[Aufgabenstellung] Gib den Text über die HSV-Niederlage gegen Cardiff City vollständig und unverändert aus.

[Text]
_____

Bramberg. Trainer Baumgart studiert unterschiedliche Systeme ein, um eine bestimmte Schwäche zu bekämpfen. Welche Idee dahintersteckt.
Sebastian Schonlau griff sich erschöpft an die Hüfte, als die 0:3-Niederlage des HSV im Testspiel am Sonntag gegen den englischen Zweitligisten Cardiff City besiegelt war. Einen Tag nach dem 4:2-Erfolg gegen den französischen Erstligisten FC Nantes steckte den Hamburgern der 120-Minuten-Test noch in den Knochen. „Es ist kein Geheimnis, dass wir müde waren. Trotzdem ist es nicht unser Anspruch, 0:3 zu verlieren“, sagte der HSV-Kapitän. „Wir hatten in beiden Halbzeiten Probleme und haben zu viele Torchancen zugelassen.“
Viel wichtiger als das Ergebnis ist aber ohnehin eine ganz andere Erkenntnis: Unter Steffen Baumgart wird der HSV in der neuen Saison taktisch variabler agieren.

_____

[Erfasste Daten]

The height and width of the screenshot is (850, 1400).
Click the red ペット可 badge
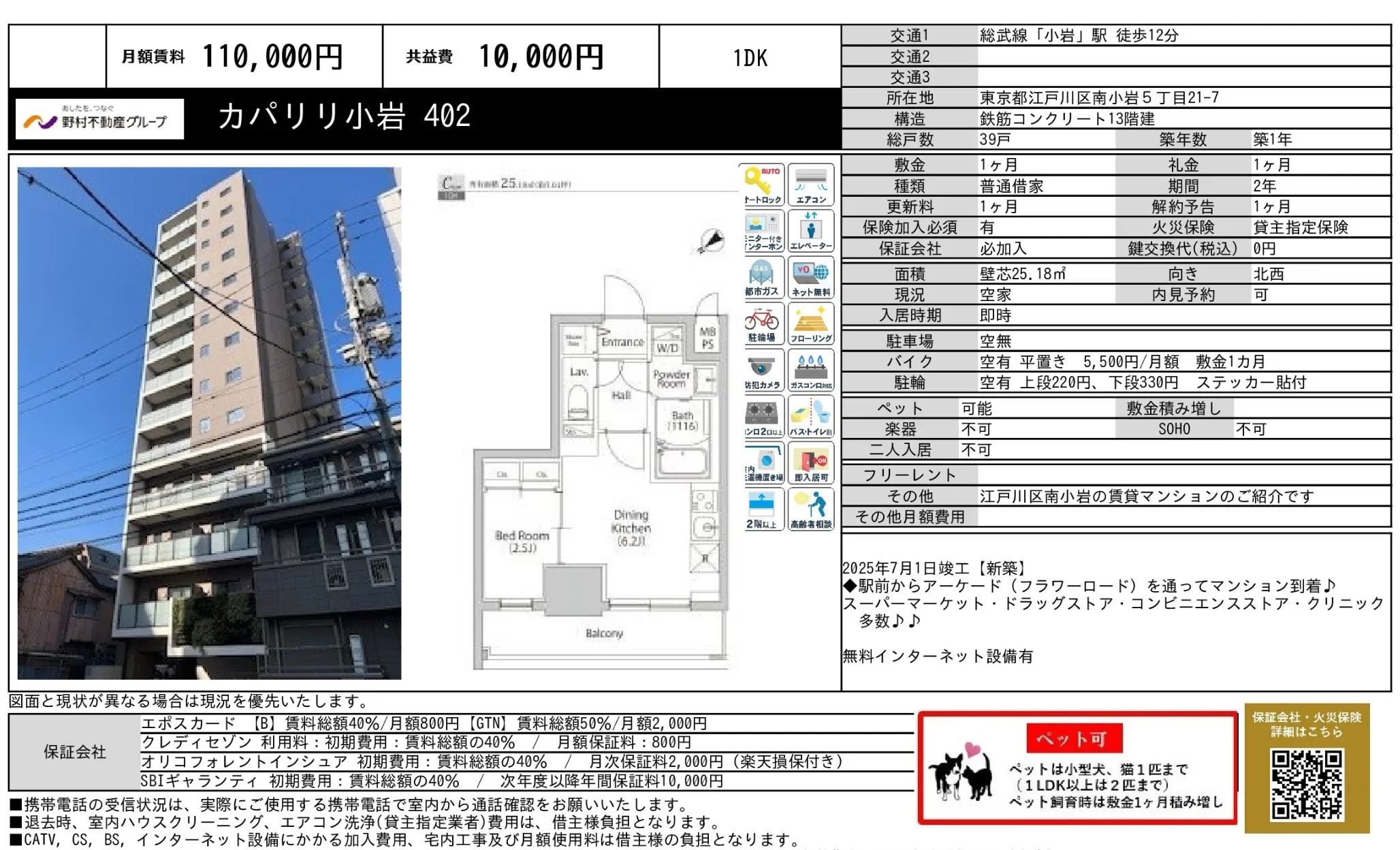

_____

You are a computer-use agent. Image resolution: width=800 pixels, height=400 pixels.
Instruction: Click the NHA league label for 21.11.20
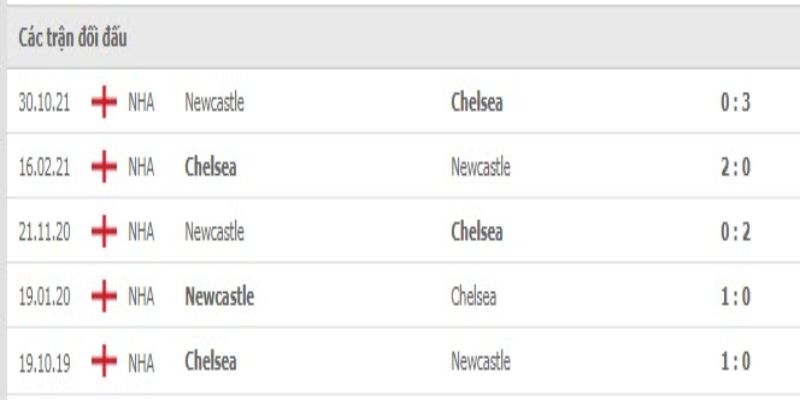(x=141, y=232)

_____

[Antwort]
Bramberg. Trainer Baumgart studiert unterschiedliche Systeme ein, um eine bestimmte Schwäche zu bekämpfen. Welche Idee dahintersteckt.
Sebastian Schonlau griff sich erschöpft an die Hüfte, als die 0:3-Niederlage des HSV im Testspiel am Sonntag gegen den englischen Zweitligisten Cardiff City besiegelt war. Einen Tag nach dem 4:2-Erfolg gegen den französischen Erstligisten FC Nantes steckte den Hamburgern der 120-Minuten-Test noch in den Knochen. „Es ist kein Geheimnis, dass wir müde waren. Trotzdem ist es nicht unser Anspruch, 0:3 zu verlieren“, sagte der HSV-Kapitän. „Wir hatten in beiden Halbzeiten Probleme und haben zu viele Torchancen zugelassen.“
Viel wichtiger als das Ergebnis ist aber ohnehin eine ganz andere Erkenntnis: Unter Steffen Baumgart wird der HSV in der neuen Saison taktisch variabler agieren.